───── Provided data ─────
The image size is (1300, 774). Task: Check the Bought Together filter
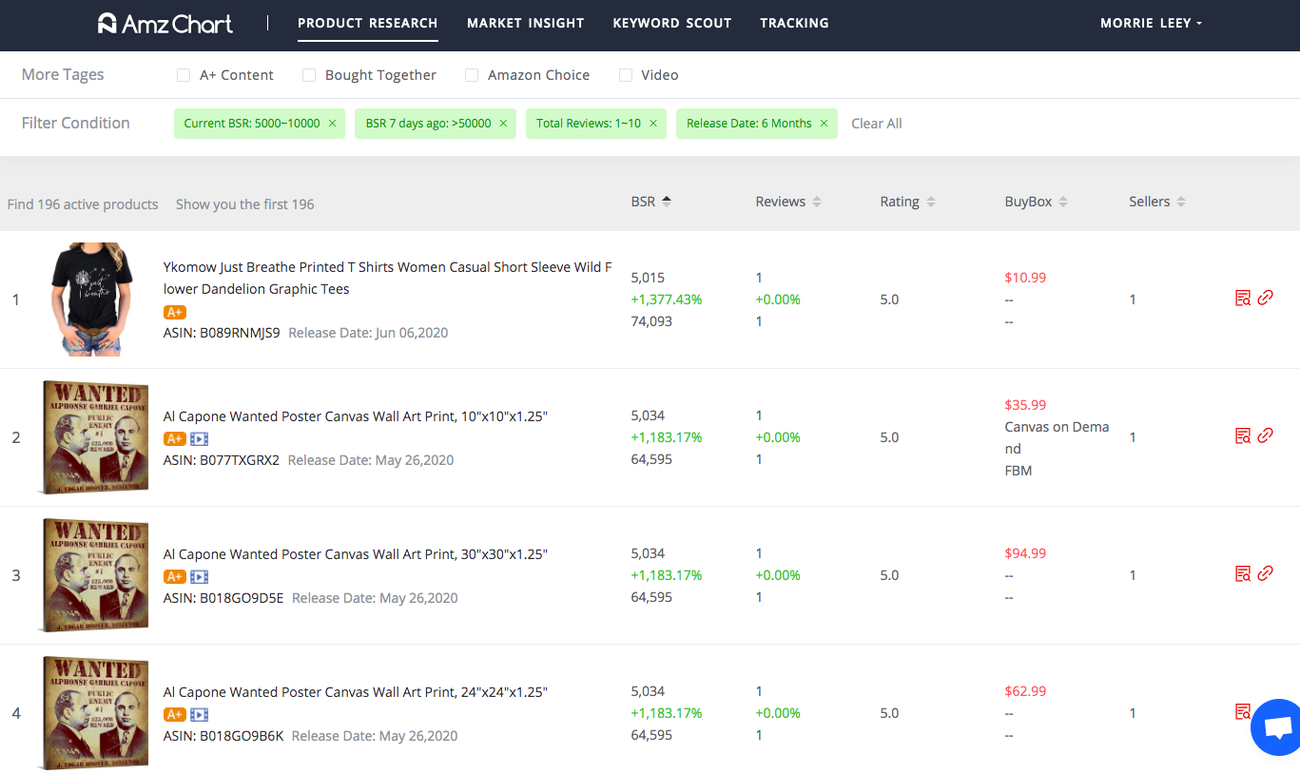(x=309, y=74)
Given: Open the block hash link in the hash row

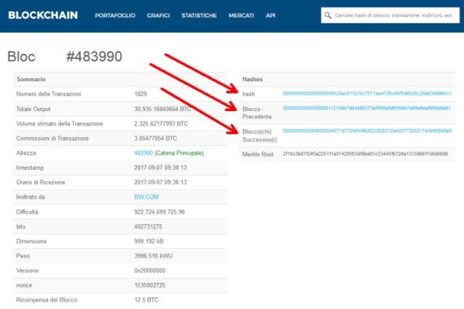Looking at the screenshot, I should 367,94.
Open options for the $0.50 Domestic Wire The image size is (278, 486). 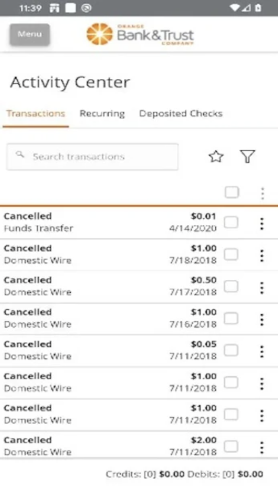[x=262, y=288]
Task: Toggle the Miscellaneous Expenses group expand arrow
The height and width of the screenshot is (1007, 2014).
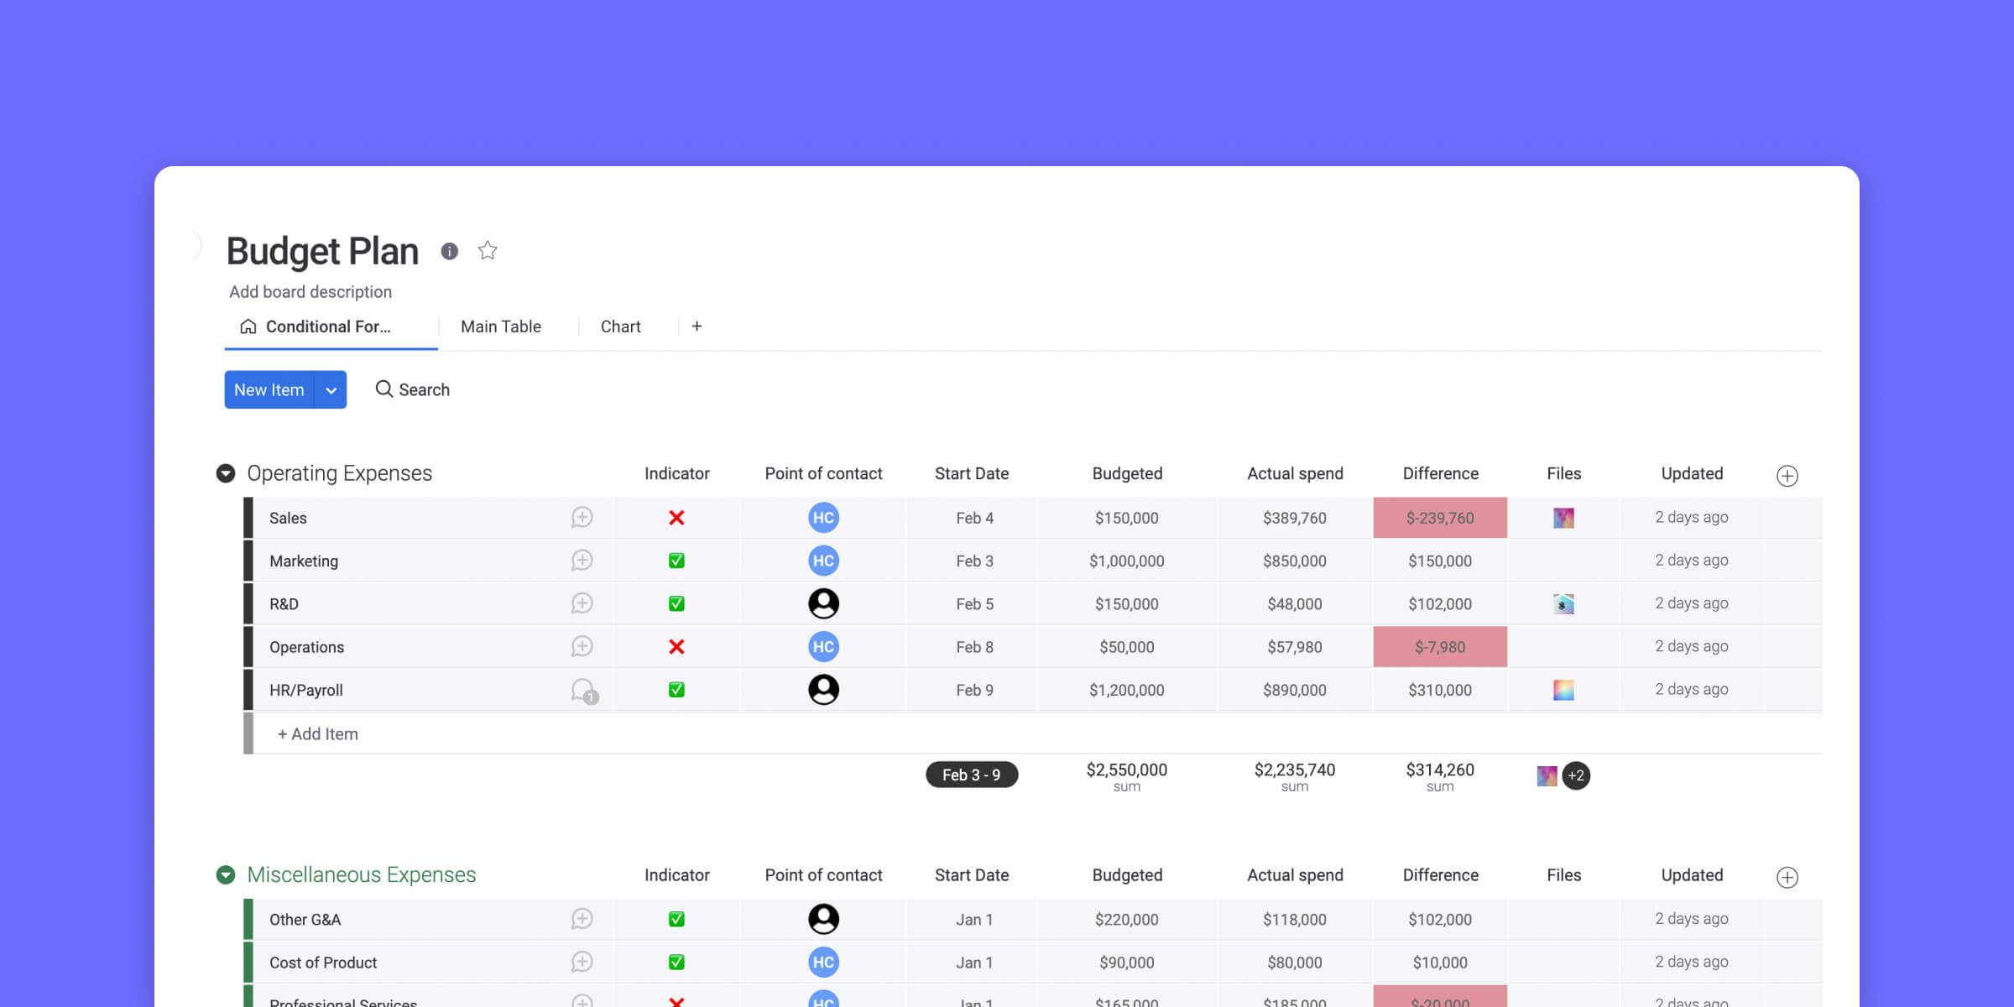Action: coord(226,874)
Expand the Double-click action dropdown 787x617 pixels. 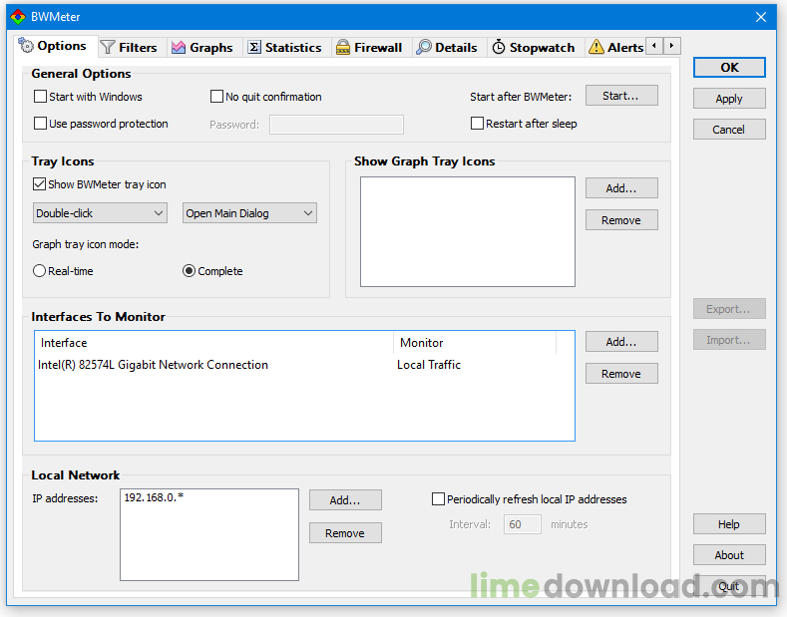tap(100, 213)

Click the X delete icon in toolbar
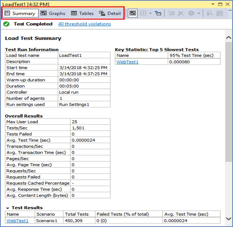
─────
Pull out every line of the items above that contains the string "Task". Case counts.

The image size is (1300, 774). Task: Check the Bought Together filter
Task: Toggle the Miscellaneous Expenses group expand arrow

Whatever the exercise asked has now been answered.